AWS Certified Security – Specialty — Question 289

A company needs to provide digital evidence to a security engineer for analysis. The evidence must be encrypted and the immutability of the source data must be maintained.
What is the MOST secure solution that meets these requirements?

Answer options

• A. Upload the digital evidence to a new Amazon S3 bucket. Set up an S3 Lifecycle configuration to move the data to S3 Glacier. Configure S3 Glacier with a vault lock policy.
• B. Upload the digital evidence to a new Amazon S3 bucket with S3 Object Lock enabled. Implement server-side encryption with AWS Key Management Service (AWS KMS).
• C. Upload the digital evidence to a new Amazon S3 bucket Configure an S3 bucket policy. Enable S3 Versioning and MFA Delete. Use S3 presigned URLs.
• D. Launch an Amazon EC2 instance.
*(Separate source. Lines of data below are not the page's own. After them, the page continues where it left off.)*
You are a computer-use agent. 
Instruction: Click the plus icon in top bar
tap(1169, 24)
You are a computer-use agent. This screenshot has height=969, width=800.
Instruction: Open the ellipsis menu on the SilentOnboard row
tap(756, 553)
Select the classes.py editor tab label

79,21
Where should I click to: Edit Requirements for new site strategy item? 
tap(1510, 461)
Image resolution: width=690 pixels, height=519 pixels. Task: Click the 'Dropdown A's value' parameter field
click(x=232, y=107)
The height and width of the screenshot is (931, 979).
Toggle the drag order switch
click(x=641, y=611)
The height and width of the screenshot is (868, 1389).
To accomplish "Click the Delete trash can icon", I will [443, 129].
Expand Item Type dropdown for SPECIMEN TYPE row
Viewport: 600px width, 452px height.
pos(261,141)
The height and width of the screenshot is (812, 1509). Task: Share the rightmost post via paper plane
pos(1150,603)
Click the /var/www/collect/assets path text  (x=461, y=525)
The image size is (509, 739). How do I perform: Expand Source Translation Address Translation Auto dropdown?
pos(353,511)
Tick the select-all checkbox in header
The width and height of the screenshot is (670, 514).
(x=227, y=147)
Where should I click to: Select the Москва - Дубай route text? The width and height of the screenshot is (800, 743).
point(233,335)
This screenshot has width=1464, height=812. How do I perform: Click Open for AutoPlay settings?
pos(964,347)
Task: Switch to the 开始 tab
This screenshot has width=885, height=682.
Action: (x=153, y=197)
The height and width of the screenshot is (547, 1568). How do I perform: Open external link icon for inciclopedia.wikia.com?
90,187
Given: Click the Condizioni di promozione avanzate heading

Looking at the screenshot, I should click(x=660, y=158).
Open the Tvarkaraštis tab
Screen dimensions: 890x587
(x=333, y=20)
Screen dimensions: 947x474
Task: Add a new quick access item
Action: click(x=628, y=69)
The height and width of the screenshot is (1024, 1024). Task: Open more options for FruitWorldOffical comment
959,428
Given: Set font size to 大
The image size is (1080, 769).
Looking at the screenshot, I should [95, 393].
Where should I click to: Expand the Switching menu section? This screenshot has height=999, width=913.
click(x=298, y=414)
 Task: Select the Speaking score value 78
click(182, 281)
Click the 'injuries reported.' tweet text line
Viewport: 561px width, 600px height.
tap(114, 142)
Store the digital evidence on an attached Amazon Elastic Block Store (Amazon EBS) volume. Enable termination protection, isolate the EC2 instance and take a snapshot of the EBS volume.

Correct answer: B

Explanation

Amazon S3 Object Lock provides write-once-read-many (WORM) storage, which guarantees the immutability of the uploaded forensic data, while AWS KMS provides robust, auditable encryption at rest. Transitioning data to S3 Glacier as in Option A is inefficient for immediate analysis due to retrieval delays. Options C and D fail to enforce true, immediate data immutability as effectively as S3 Object Lock.